= Assignment =
Reproduce the listing verbatim from its start through the line that contains "The height and width of the screenshot is (635, 1200).", including both ends.

= Stored entries =
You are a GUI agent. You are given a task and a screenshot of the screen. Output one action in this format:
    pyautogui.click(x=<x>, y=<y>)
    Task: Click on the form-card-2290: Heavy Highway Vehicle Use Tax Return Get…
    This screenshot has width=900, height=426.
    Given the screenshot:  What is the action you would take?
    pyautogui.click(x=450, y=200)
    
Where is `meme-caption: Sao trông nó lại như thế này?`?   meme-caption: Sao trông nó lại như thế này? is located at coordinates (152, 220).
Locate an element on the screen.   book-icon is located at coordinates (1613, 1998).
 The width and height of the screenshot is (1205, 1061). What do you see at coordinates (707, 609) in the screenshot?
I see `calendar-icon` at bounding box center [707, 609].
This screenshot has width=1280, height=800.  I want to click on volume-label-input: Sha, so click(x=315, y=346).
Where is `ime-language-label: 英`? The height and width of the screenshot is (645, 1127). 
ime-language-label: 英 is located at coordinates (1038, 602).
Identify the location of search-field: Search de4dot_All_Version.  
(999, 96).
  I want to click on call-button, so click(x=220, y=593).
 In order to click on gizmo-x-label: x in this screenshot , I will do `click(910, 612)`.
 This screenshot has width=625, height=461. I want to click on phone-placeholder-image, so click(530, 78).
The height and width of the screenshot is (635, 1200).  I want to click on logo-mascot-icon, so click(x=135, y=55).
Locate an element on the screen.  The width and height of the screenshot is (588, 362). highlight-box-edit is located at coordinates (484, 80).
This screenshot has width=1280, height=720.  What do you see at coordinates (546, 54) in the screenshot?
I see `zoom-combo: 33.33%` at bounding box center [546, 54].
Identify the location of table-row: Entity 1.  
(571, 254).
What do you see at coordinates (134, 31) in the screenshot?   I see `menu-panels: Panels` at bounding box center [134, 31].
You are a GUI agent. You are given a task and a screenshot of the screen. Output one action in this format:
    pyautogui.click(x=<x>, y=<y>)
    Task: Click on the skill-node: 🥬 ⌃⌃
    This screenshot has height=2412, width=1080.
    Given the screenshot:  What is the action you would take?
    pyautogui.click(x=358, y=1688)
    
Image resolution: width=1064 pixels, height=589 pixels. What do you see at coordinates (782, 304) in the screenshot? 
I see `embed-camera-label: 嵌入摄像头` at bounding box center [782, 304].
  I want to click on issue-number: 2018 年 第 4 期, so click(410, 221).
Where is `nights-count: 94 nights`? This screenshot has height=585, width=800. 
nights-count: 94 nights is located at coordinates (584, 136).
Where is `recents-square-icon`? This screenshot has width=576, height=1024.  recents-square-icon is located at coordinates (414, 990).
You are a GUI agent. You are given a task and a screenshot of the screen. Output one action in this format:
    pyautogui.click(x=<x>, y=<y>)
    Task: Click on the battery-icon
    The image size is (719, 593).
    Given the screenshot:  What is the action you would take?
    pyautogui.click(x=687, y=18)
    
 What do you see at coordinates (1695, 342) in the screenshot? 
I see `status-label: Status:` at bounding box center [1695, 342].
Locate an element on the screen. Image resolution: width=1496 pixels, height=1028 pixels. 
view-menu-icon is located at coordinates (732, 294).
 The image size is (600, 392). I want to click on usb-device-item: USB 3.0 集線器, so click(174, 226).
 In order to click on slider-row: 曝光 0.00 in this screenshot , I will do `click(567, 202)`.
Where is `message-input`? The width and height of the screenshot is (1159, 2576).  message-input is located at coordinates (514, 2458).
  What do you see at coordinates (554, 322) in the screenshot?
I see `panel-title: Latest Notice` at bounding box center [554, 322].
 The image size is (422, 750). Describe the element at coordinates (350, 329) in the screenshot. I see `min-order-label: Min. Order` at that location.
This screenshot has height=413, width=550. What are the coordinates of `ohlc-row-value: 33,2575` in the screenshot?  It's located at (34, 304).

= Answer space =
You are a GUI agent. You are given a task and a screenshot of the screen. Output one action in this format:
    pyautogui.click(x=<x>, y=<y>)
    Task: Click on the form-card-2290: Heavy Highway Vehicle Use Tax Return Get…
    This screenshot has width=900, height=426.
    Given the screenshot:  What is the action you would take?
    pyautogui.click(x=450, y=200)
    
Where is `meme-caption: Sao trông nó lại như thế này?`?   meme-caption: Sao trông nó lại như thế này? is located at coordinates (152, 220).
Locate an element on the screen.   book-icon is located at coordinates (1613, 1998).
 The width and height of the screenshot is (1205, 1061). What do you see at coordinates (707, 609) in the screenshot?
I see `calendar-icon` at bounding box center [707, 609].
This screenshot has width=1280, height=800.  I want to click on volume-label-input: Sha, so click(x=315, y=346).
Where is `ime-language-label: 英`? The height and width of the screenshot is (645, 1127). 
ime-language-label: 英 is located at coordinates (1038, 602).
Identify the location of search-field: Search de4dot_All_Version.  
(999, 96).
  I want to click on call-button, so click(x=220, y=593).
 In order to click on gizmo-x-label: x in this screenshot , I will do `click(910, 612)`.
 This screenshot has width=625, height=461. I want to click on phone-placeholder-image, so click(530, 78).
The height and width of the screenshot is (635, 1200).  I want to click on logo-mascot-icon, so click(x=135, y=55).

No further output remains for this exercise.